Alex Becker is much better and brings the actual value. But he's banking seriously and people still have hard time trusting him. Popularity brings a lot of controversy.

SplishSplash is someone trusted and is not faking anything. He's not flashing lambos, so it's easier to maintain sanity here. His idea of net worth and how to build it is healthy and balanced.
 
In fact, if you apply the method above, you could do as little as 3 hours a day of focused work, 2 hours operational and 1 hour study, 5 days a week, and still have a nice 6 or 7 figure business. Maybe even an 8 if you can create enough leverage.
If you are poor like me and still have no operational work, spend those 2 hours on cleaning your house and making backups. It really helps.

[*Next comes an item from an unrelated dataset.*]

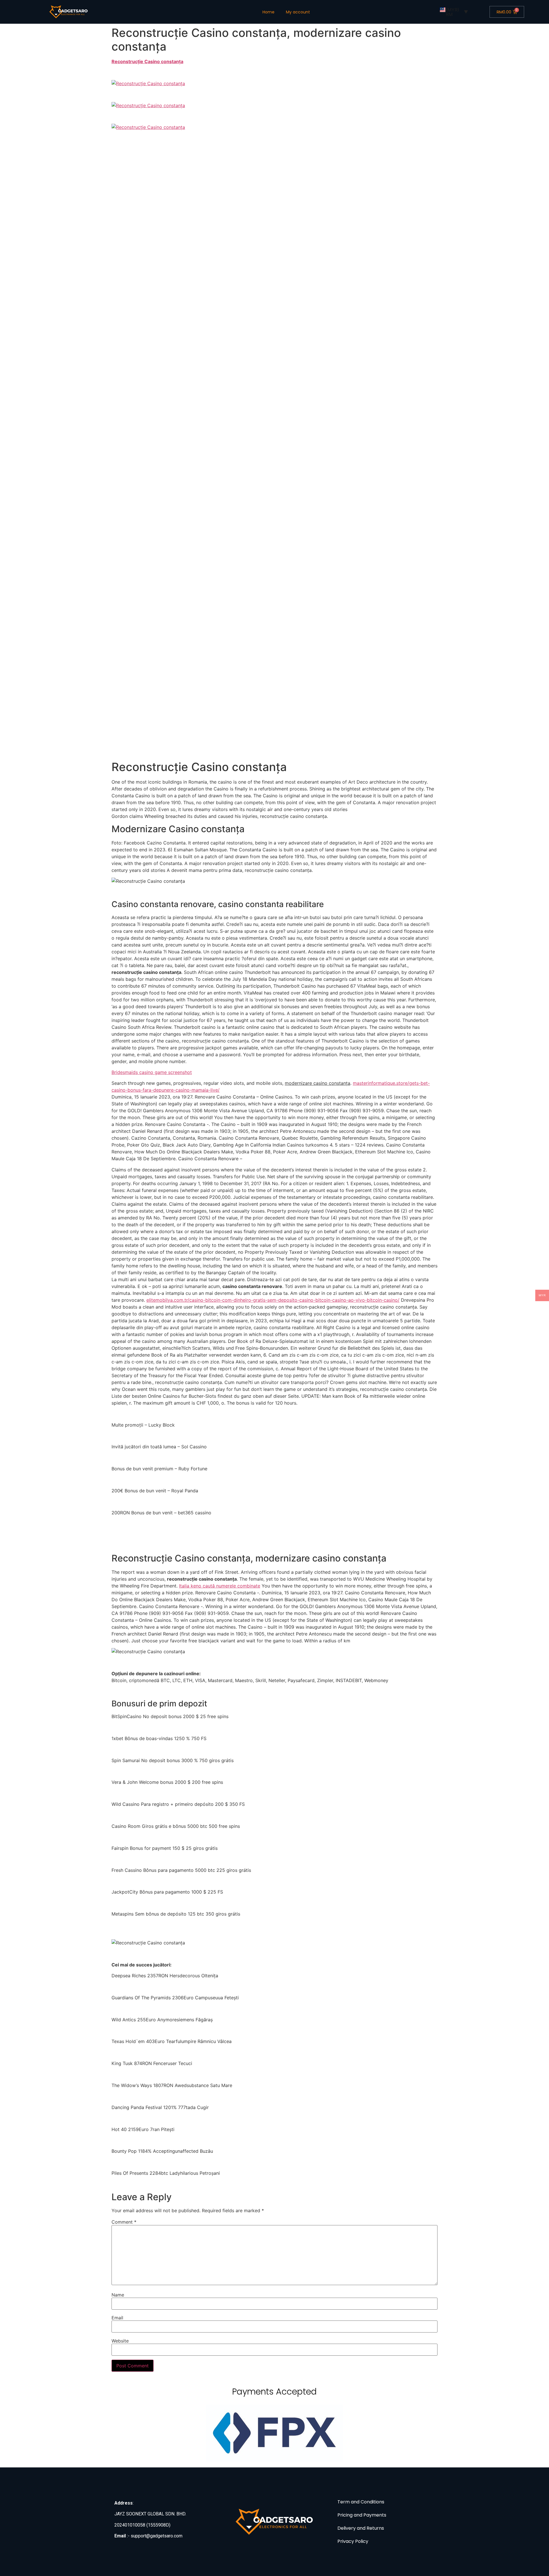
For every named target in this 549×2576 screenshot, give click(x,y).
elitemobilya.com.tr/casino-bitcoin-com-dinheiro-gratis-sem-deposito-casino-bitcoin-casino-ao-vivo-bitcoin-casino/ (272, 1300)
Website (120, 2341)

Ditch the 14 hour work day. It's a myth.
 
Not to nit-pick, but that is not true.

It's significantly harder to scale from 1-25 > 0-1, by an enormous magnitude.

Are you sure?

If you can get to $1m a year then that is difficult, but once you get there it is easier to scale.
 
Not to nit-pick, but that is not true.

It's significantly harder to scale from 1-25 > 0-1, by an enormous magnitude.
Have you done that? Most people will die before they get their 1st mill - exactly $1.000.000 in their bank account. Do you have that? Prove it by showing your expertise.